Currently, my daughter is reading on about a 2nd-3rd grade reading level (she loves the Henry and Mudge books and Frog and Toad books), yet she placed in the first level of Reading Kingdom. When she began the work in the level the first words were “some” and “girl” which I don’t generally think of as being easy words. Additionally when I read sample sentences from the highest level (One of the things in the sky is the moon. The moon does not look the same all the time.) they were sentences that my daughter was able to read. She would probably have difficulty spelling a few of those words though and perhaps that is why she placed at the lowest level.
According to Reading Kingdom:
“Each word is taught through a series of 4 fun and game-like formats that take about 15-20 minutes to complete. The word teaching formats have been scientifically designed to teach all the components in reading and writing including word recognition, spelling, comprehension and sentence construction.”
In addition, each level is purported to take 10-15 weeks to master if the child is doing one session a day, 5 sessions per week. The program is also supposed to assess if the child already knows the word prior to teaching it, and, if so, it should skip it and move on to the next.
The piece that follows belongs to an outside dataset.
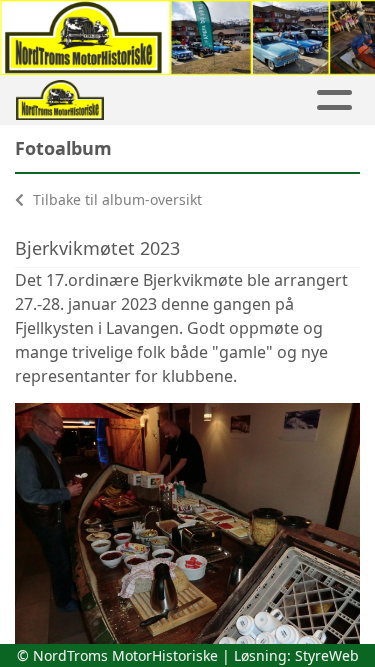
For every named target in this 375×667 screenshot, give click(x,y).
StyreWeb (327, 655)
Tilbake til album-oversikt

The lessons so far seem to be very repetitive to the point that my daughter wanted to click on the wrong answer just to see what would happen. There is a large emphasis placed on spelling so if your child is not yet ready for spelling then you may want to rethink this program.
With all of that being said, my daughter does profess to enjoy the program and will ask for it every now and again. I think that I wouldn’t feel comfortable using this program on its own to teach reading, but as a supplement it is fine. They do have a 30-day free trial that you can take advantage of to see if it will be a good fit for your family.